- _Work instruction_:
Search the listing below for the word "agent" and return each line that contains it.

=== Begin Enclosure ===

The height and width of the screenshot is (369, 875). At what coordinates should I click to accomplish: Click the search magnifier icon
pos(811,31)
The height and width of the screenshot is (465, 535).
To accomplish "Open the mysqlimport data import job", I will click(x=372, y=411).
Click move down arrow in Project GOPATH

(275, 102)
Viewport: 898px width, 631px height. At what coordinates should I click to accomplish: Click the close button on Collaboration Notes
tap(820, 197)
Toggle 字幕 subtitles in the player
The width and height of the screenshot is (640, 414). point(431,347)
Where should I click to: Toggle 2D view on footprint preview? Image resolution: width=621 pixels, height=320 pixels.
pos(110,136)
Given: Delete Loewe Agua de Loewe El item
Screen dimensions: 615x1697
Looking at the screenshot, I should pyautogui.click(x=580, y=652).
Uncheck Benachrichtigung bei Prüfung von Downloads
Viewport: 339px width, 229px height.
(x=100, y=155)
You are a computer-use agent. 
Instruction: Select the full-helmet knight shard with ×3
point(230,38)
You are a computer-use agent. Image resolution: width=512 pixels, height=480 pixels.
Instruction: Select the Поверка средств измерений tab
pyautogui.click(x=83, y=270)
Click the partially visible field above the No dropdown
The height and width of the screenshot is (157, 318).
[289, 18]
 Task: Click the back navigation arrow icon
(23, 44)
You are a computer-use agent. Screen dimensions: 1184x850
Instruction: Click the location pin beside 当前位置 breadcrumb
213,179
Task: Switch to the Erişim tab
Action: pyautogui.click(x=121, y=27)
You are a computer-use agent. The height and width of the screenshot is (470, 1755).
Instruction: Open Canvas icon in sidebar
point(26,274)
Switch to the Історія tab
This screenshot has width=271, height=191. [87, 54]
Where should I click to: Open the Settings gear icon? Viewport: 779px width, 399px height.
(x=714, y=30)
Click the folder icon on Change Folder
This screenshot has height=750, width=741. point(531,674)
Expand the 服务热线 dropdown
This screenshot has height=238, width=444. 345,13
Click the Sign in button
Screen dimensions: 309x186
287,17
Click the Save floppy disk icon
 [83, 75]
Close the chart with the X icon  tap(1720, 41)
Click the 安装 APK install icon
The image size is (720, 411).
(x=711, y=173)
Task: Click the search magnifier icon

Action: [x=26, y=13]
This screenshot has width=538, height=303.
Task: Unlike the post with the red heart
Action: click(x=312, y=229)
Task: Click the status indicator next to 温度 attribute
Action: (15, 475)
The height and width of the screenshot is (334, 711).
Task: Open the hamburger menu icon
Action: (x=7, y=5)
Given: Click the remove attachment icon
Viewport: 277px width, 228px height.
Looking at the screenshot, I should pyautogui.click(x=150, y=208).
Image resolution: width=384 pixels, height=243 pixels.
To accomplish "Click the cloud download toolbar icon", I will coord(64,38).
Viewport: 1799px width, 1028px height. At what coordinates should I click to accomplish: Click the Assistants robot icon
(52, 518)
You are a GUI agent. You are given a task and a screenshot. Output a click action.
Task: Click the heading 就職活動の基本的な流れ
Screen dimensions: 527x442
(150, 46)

=== End Enclosure ===

- _Result for this task_:
You are a computer-use agent. 
You are a computer-use agent. Image resolution: width=512 pixels, height=480 pixels.
You are a computer-use agent. Screen dimensions: 1184x850
You are a computer-use agent. The height and width of the screenshot is (470, 1755).
You are a GUI agent. You are given a task and a screenshot. Output a click action.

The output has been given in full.